Your objective: The expected result is an exact copy of the lines from the one holding "This screenshot has width=1568, height=678." to the last line of the material, with pictures removed and nothing added.

Study material:
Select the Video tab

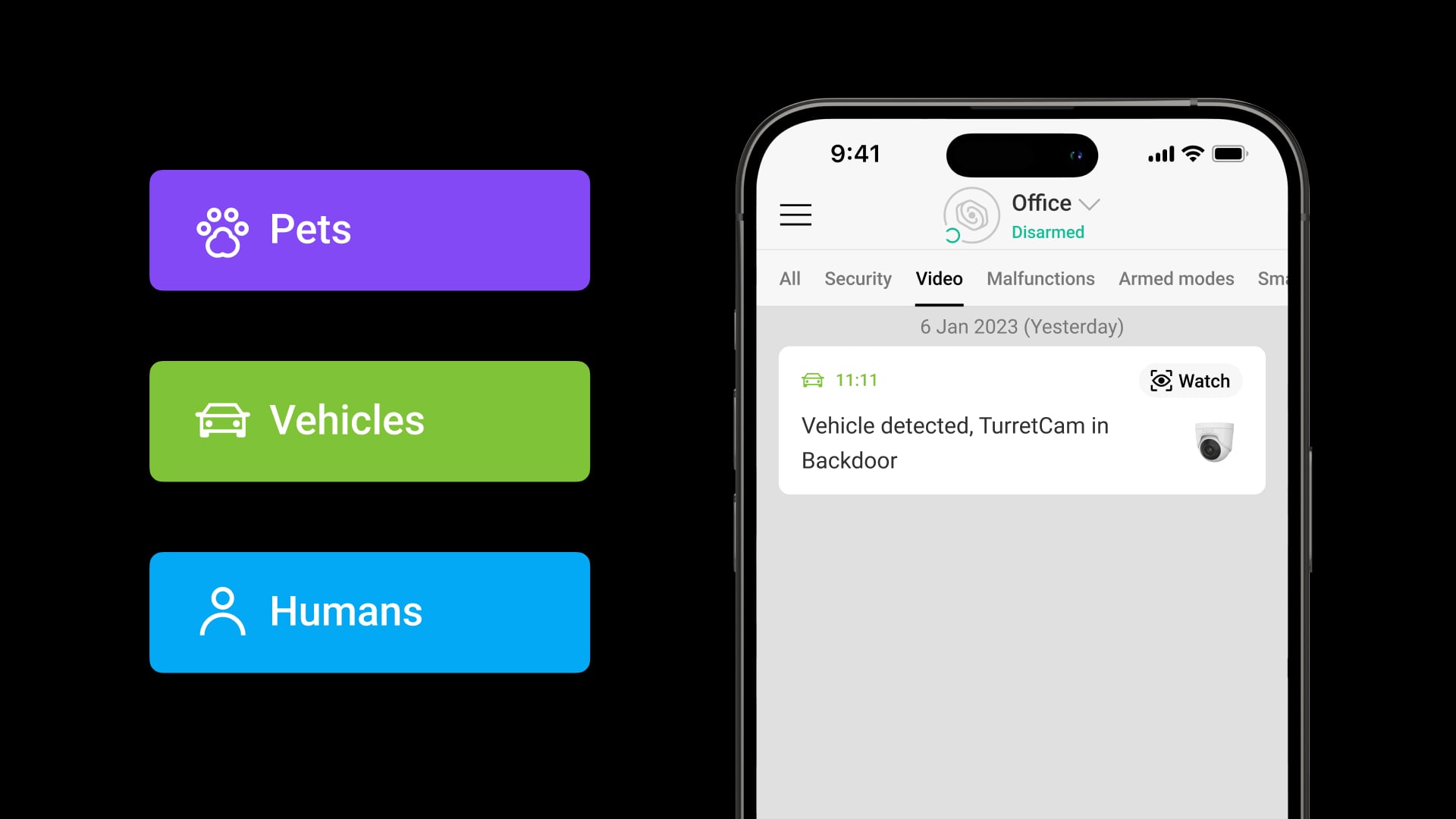tap(938, 278)
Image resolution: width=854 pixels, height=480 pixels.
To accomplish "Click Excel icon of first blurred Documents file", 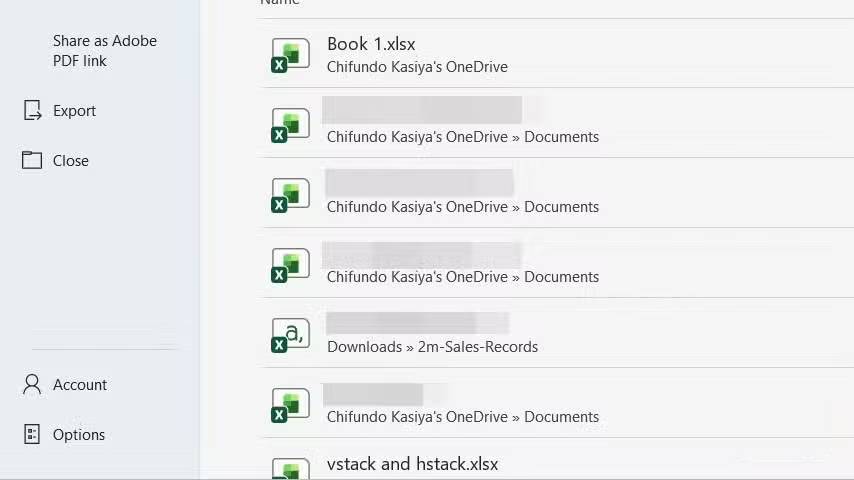I will [x=290, y=125].
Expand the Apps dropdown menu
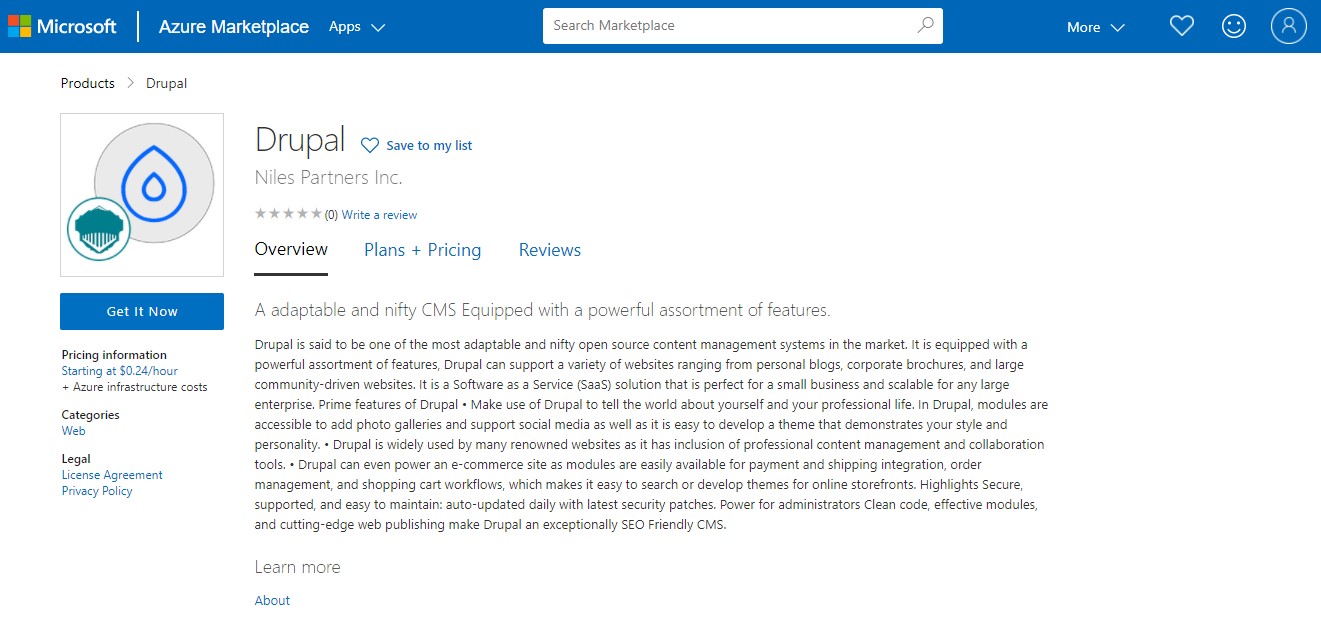Image resolution: width=1321 pixels, height=626 pixels. click(357, 27)
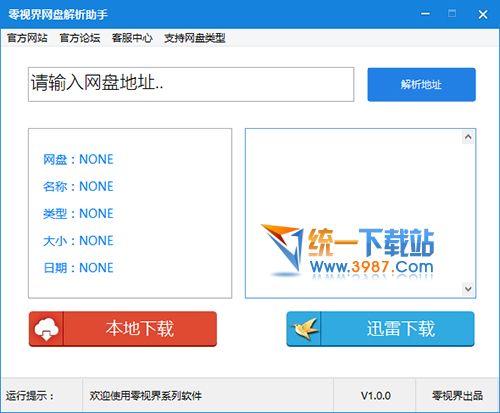This screenshot has width=500, height=413.
Task: Click the 解析地址 button
Action: click(x=421, y=84)
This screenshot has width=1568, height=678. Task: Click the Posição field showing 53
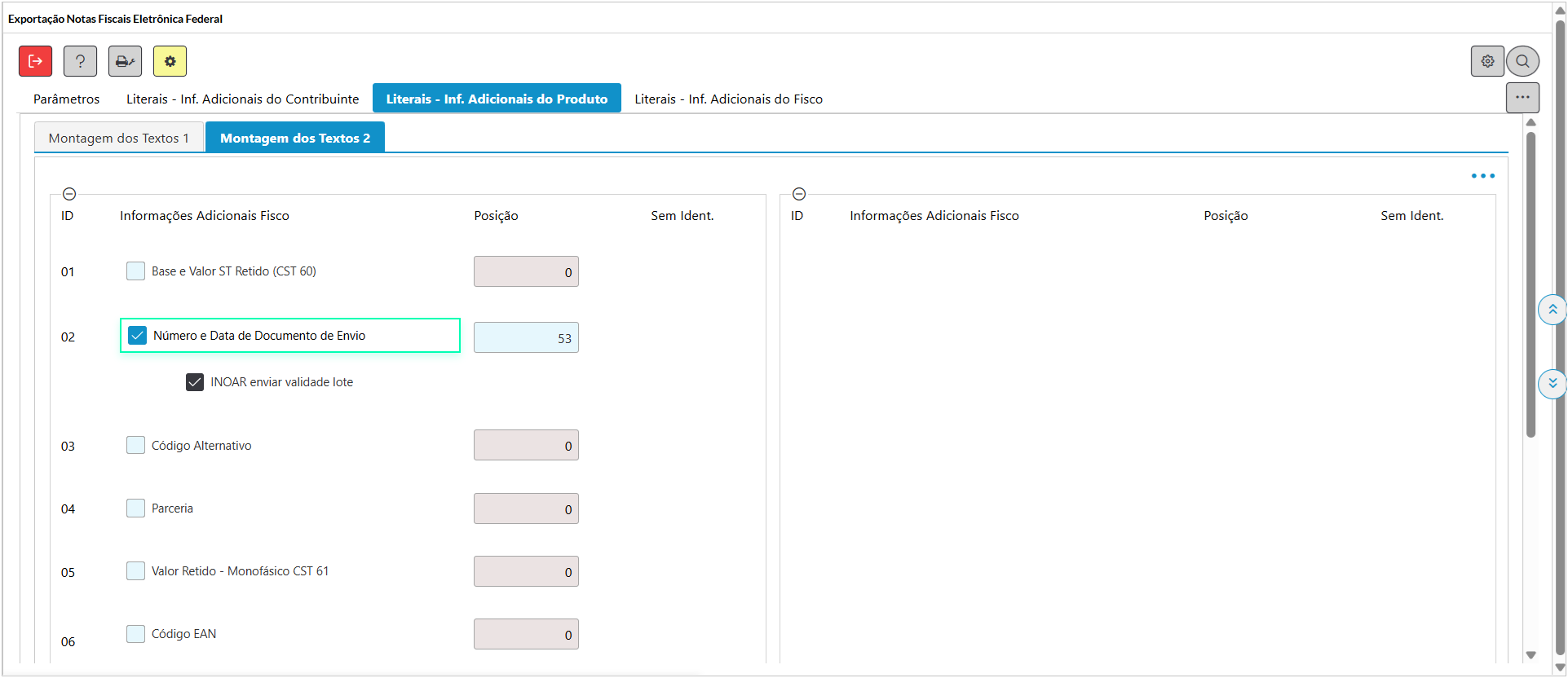[x=526, y=337]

Response for this exercise:
This screenshot has width=1568, height=678. Task: Click the Posição field showing 53
[x=526, y=337]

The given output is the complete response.